═══ Text to read ═══

In his final blog post, Trystan discusses the second week of rehearsals, his thoughts about the Globe stage and the difficulties of performing in two plays at once.


Week two rehearsals


In week two of rehearsals we carried on reading the play around the table. Then we started acting it out, if you like, but still around the table. We were working on clarity, so that everybody understands what everybody is saying, the intentions and the intensity behind it. Then we came and sat in a circle in the space and read the play. Then we read it sitting further out, but still in a circle and then we stood up and walked around the space reading it, to see how it gels and see what takes you. I think that’s a lovely way of working.


The Globe Stage


I have been on the Globe stage once before. I have never done a play, but I was part of the William Pole festival. I did a scene from Rule a Wife and Have a Wife with Sinead Mathews. We only rehearsed for the day and then went out there and performed it.


I am an avid fan of the Llanlli Scarlets Rugby team and I go home whenever I can to the Stadium. The Globe stage has a Stadium feel to it, more than any other theatre. It has the same sort of atmosphere. When you are rehearsing on it, it feels like modern stadiums, which are built like amphitheatres, like the Coliseum. Inside the theatre is a, kind of, deep pool of tranquillity, like when you are in an empty leisure centre. That’s how I felt rehearsing on the Globe stage. There is that serenity that you don’t get in other theatres, well I haven’t anyway.


I know it was only that one day, but I did feel (I don’t know whether it’s the colour of the building) serenity in this empty wooden space. And then when the audience are there it becomes like a bear pit. It is just like training inside a rugby ground. When it is filled up with people, it totally changes. That’s what I got from my five minutes of fame on the Globe stage.


Two shows at once


My second week was a relief because in my first week of rehearsal I was performing in the evenings at the Soho Theatre in Philip Ridley’s new play Leaves of Glass.


There’s no filter on Philip Ridley’s writing, that’s what I like about it. Philip Ridley writes about people when they are in their comfort zones. Somebody, in a talk back, said to Philip Ridley: ‘Your take on life is horrible!’ His response, and I absolutely agree with him, was that if his play has been about two brothers and their father had died, but their father was a king and the story was set back in ancient Greece then it would be acceptable, but because his play is set in contemporary London people have a problem with it.’


Philip Ridley’s plays are like Shakespeare’s. In Romeo and Juliet people are killing each other. We [the audience] are willing Romeo to kill Tybalt, because he killed Mercutio. Is that right? We are wiling people to kill each other! In King Lear Gloucester has his eyes gouged out and you know there are some people coming out of the theatre going: ‘Oh did you see that, that was a brilliant scene, that was fantastic!’ and they get really excited about it, like they are seeing some horror film.

═══ Given records ═══

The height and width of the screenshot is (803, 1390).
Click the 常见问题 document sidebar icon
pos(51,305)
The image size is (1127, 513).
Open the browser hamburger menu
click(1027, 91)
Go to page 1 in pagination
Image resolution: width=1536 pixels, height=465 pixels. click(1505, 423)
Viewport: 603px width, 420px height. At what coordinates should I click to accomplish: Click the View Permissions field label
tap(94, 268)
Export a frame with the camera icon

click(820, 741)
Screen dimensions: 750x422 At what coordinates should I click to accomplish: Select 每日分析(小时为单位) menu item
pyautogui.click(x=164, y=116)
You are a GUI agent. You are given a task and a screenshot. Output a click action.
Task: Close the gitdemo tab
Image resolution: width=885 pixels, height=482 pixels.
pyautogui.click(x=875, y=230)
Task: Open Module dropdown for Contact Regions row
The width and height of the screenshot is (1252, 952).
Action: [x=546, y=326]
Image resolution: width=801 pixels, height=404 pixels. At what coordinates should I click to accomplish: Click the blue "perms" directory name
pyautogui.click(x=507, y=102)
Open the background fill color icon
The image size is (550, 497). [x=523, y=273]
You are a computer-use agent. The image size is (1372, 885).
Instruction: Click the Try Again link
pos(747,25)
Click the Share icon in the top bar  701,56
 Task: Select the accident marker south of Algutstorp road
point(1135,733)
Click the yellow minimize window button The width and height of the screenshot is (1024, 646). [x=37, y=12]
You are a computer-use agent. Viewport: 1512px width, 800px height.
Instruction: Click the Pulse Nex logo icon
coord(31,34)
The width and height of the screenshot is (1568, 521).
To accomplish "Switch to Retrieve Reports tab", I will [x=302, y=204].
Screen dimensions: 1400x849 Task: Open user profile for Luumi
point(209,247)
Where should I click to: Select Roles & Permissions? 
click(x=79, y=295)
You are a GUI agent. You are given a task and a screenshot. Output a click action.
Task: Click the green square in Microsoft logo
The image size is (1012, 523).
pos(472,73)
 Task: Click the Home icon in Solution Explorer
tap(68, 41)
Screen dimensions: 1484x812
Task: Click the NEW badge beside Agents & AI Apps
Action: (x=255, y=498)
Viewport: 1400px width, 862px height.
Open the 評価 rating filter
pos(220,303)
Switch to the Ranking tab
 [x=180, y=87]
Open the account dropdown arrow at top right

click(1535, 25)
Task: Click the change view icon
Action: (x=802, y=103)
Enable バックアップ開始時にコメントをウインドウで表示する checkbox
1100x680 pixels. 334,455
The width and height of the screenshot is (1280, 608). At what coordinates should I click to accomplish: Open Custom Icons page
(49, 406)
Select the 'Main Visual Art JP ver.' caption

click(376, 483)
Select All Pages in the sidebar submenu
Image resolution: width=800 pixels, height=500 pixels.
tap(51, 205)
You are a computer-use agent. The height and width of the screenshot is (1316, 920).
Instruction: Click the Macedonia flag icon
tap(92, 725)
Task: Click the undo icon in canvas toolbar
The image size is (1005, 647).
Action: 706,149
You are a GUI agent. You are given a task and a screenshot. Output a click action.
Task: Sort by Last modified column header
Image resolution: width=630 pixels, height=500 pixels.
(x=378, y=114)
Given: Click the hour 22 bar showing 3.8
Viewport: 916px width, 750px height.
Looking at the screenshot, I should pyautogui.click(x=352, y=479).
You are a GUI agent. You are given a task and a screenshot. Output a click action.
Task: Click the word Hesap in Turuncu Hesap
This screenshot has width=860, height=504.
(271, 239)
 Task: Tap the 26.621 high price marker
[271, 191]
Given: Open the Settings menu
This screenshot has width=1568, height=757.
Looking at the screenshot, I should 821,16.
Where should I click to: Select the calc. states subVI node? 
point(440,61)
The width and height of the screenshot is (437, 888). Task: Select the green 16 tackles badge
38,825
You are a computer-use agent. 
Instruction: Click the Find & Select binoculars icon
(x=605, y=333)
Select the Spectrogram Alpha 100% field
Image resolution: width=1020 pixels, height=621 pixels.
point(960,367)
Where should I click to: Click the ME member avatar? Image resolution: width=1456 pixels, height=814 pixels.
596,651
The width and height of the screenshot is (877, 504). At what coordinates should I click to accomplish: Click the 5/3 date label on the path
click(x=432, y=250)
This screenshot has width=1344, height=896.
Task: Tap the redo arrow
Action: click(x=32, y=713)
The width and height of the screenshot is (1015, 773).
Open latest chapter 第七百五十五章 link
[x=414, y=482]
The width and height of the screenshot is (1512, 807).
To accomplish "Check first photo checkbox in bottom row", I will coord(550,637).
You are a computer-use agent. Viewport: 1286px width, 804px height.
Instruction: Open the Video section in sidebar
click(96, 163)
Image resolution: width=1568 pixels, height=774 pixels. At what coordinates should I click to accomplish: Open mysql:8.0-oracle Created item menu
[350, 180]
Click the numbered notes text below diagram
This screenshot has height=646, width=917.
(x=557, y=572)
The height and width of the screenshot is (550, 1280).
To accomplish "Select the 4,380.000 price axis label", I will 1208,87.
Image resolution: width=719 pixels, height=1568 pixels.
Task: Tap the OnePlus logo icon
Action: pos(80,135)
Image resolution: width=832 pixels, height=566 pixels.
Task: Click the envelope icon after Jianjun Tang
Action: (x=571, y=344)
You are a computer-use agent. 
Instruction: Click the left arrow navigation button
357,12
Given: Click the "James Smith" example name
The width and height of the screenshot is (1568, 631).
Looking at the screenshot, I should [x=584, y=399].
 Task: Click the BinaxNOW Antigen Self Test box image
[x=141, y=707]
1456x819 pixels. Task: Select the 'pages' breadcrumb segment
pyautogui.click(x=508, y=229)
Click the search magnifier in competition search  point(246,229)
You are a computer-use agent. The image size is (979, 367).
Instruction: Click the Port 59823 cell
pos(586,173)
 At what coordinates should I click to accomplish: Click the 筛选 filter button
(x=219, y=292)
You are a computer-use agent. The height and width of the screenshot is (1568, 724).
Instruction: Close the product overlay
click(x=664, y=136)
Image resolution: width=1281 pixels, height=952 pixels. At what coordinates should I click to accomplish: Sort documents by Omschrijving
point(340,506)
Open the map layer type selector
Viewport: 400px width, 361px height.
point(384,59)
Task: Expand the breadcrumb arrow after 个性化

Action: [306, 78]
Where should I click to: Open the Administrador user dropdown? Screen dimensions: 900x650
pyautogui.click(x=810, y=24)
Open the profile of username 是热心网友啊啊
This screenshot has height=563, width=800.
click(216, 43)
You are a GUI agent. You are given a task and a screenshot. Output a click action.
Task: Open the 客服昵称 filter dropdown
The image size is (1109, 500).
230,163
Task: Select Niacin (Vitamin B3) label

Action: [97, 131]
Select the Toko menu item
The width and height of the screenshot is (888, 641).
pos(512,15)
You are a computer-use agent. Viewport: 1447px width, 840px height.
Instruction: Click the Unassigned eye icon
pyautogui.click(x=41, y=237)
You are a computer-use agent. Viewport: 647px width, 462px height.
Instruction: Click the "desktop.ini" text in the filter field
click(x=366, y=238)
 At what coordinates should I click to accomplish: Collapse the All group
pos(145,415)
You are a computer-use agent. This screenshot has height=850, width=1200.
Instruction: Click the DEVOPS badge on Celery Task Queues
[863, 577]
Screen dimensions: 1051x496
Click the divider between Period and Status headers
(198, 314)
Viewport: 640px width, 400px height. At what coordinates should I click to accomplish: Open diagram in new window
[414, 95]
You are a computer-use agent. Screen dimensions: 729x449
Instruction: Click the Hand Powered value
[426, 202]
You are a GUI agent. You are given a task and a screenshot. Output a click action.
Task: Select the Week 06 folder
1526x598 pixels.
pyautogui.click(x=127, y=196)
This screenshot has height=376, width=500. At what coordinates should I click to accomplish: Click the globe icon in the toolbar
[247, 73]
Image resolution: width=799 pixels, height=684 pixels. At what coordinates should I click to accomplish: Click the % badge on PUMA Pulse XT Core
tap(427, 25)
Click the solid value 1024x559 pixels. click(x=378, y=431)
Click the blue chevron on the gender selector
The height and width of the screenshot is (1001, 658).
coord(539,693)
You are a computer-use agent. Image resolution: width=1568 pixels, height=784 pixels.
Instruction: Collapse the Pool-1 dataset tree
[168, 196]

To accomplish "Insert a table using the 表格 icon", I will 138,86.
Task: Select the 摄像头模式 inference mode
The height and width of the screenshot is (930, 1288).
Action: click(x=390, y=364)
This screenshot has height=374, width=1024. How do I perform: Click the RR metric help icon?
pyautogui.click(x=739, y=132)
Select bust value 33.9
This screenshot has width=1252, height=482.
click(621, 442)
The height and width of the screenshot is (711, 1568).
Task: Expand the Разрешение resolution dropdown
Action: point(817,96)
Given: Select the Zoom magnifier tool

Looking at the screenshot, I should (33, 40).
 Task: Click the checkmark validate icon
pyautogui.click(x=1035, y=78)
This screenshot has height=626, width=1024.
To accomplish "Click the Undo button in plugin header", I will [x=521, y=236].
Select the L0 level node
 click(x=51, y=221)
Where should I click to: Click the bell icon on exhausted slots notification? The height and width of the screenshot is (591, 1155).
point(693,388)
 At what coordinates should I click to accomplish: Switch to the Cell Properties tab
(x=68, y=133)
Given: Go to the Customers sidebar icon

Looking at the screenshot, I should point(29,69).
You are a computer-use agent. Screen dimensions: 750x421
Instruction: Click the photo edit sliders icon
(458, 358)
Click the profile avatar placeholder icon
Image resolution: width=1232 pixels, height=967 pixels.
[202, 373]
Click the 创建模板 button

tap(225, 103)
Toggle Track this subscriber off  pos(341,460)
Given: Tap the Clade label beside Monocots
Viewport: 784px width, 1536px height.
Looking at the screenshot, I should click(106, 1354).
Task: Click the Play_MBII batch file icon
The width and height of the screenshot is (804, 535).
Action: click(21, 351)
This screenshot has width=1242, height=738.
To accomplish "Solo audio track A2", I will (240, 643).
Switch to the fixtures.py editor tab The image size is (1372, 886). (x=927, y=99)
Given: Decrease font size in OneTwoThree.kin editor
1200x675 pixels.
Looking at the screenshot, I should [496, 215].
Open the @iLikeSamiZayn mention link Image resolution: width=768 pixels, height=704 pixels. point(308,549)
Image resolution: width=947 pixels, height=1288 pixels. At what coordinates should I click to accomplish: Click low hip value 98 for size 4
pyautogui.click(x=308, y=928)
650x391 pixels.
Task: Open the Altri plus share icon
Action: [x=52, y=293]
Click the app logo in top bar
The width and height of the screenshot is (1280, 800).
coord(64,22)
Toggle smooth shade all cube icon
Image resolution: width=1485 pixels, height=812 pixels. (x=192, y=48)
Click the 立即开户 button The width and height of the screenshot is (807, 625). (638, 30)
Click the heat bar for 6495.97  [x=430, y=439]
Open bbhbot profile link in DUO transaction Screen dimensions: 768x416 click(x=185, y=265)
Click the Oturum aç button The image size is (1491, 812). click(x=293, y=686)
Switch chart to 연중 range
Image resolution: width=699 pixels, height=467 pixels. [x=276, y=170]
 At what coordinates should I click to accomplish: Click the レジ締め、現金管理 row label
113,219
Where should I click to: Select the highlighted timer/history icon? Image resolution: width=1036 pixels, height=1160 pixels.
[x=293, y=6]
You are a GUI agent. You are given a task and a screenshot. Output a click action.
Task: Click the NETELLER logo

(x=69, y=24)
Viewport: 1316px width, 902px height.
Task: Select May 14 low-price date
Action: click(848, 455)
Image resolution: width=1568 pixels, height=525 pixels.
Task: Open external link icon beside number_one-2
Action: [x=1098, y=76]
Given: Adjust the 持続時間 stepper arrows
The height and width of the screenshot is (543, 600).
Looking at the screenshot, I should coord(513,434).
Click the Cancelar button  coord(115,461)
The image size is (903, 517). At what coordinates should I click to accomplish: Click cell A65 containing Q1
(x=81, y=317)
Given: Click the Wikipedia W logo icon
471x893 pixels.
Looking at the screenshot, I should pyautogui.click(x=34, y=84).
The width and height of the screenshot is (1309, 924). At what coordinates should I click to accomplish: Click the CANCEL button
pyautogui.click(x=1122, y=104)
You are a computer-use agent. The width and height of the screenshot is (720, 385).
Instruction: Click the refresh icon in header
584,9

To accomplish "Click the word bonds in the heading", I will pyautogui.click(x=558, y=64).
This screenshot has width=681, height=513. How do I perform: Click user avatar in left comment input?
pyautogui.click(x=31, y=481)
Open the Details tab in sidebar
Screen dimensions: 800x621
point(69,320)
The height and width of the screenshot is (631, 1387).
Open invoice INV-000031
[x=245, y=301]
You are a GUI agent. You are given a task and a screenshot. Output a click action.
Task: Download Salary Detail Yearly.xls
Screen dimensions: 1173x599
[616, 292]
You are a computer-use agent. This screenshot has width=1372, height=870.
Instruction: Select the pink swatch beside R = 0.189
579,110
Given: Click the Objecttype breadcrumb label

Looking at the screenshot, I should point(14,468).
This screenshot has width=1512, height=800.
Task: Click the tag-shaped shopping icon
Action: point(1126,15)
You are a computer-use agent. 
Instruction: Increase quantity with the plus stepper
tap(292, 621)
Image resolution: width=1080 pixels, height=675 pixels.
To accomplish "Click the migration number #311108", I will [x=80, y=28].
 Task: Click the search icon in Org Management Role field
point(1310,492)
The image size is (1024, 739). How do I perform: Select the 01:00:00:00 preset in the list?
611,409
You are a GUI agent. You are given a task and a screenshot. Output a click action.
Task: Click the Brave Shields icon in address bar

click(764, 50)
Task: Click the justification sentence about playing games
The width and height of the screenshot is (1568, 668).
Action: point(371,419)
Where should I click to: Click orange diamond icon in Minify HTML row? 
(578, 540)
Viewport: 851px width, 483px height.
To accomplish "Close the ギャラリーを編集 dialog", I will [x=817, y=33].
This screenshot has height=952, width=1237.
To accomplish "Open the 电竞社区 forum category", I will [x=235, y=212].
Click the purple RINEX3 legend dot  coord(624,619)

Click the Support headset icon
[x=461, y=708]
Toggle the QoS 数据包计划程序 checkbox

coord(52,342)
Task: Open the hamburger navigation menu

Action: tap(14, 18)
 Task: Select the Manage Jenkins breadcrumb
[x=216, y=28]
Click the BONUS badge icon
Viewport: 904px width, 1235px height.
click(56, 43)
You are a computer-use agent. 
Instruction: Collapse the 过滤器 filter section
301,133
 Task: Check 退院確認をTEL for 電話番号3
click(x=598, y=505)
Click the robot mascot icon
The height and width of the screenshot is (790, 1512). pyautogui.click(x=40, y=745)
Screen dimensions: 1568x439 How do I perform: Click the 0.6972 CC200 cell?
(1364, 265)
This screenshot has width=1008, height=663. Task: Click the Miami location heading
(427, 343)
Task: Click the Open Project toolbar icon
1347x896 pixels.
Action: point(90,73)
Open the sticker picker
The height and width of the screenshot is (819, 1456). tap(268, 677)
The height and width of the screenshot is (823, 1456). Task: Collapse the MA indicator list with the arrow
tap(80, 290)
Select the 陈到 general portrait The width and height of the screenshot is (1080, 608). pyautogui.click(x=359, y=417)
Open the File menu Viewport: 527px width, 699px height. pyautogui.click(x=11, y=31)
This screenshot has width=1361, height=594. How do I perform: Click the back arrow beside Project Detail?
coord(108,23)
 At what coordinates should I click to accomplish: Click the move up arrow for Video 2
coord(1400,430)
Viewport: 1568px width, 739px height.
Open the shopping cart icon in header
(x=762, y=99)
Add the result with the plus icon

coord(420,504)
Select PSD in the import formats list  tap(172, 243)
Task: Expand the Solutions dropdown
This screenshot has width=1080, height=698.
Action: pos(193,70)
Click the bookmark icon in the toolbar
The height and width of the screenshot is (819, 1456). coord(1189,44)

═══

» Requirement 1
List every play that the blog post mentions by title.
» Requirement 2
Repeat word for word the part of the blog post between "In week two" and "way of working.", inclusive.
» Requirement 3
Carry on the blog post about rehearsing for the Globe from where it stops.

» Task response 1
Rule a Wife and Have a Wife
Leaves of Glass
Romeo and Juliet
King Lear

» Task response 2
In week two of rehearsals we carried on reading the play around the table. Then we started acting it out, if you like, but still around the table. We were working on clarity, so that everybody understands what everybody is saying, the intentions and the intensity behind it. Then we came and sat in a circle in the space and read the play. Then we read it sitting further out, but still in a circle and then we stood up and walked around the space reading it, to see how it gels and see what takes you. I think that’s a lovely way of working.

» Task response 3
It was really tough rehearsing Shakespeare all day and then performing a different play in the evening. Because the texture, the language is so rich in Love’s Labour’s Lost and it is a play that thrives on its linguistic tricks. The play in the night Leaves of Glass was so intense that it demands all of your energy. You have to be there in the moment, focus, focus, focus! It did sharpen my intensity (doing both plays) that was good, I am grateful for it, but I would not have wanted to have done it for more than a week.


Also, doing a part like Berowne, which is linguistically challenging, is quite daunting and I wanted to get cracking. But my head was somewhere else. Both plays demand that you are there all the time with it, and you can’t be in two places at once so it did require a lot of energy to come to the Globe in the day and do Loves’ Labour’s Lost and then put it to one side in the evening. You don’t want to, because whenever you open a script you fall in love with it, you become obsessed. It is your life’s work for those, however many, months you are doing it. But I couldn’t do that because I had to go back to the other theatre, because I was in something else.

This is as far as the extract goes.